_Exercise requirements_. Can you put each line of the listing below into a numbered list, skipping blank lines and leaving out the pictures?

>> START Records supplied

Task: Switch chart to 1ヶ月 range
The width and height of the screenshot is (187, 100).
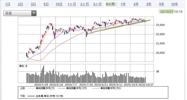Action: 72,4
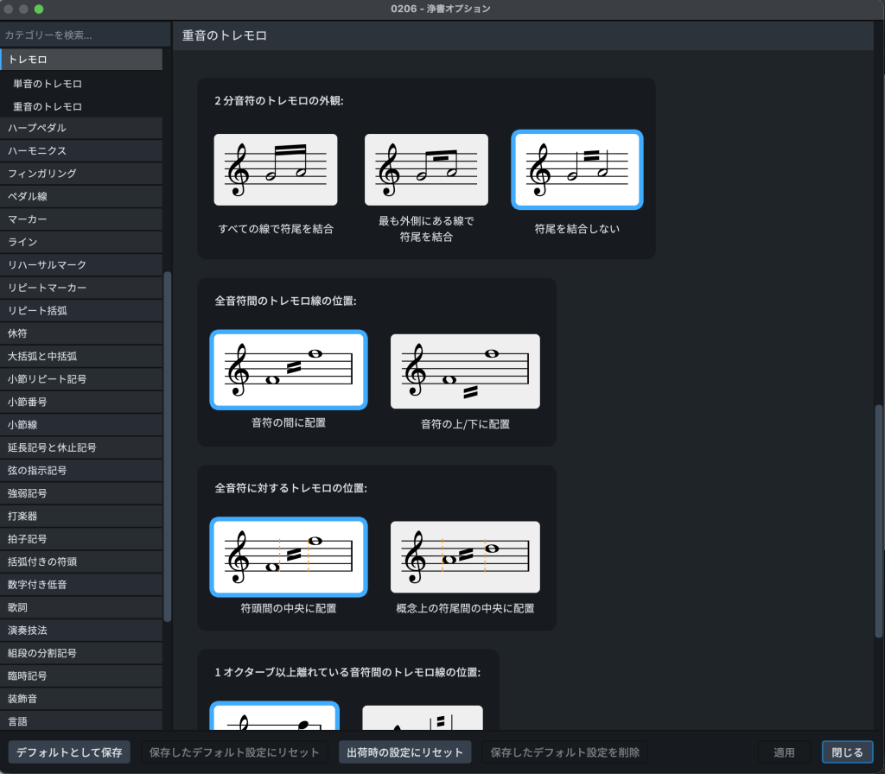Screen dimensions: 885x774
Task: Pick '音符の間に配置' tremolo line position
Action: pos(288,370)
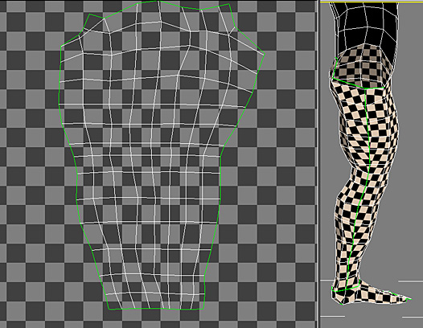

>> END Records supplied

_Written solution_.
1. Task: Switch chart to 1ヶ月 range
2. The width and height of the screenshot is (187, 100).
3. Action: 72,4
4. Screen dimensions: 885x774
5. Task: Pick '音符の間に配置' tremolo line position
6. Action: pos(288,370)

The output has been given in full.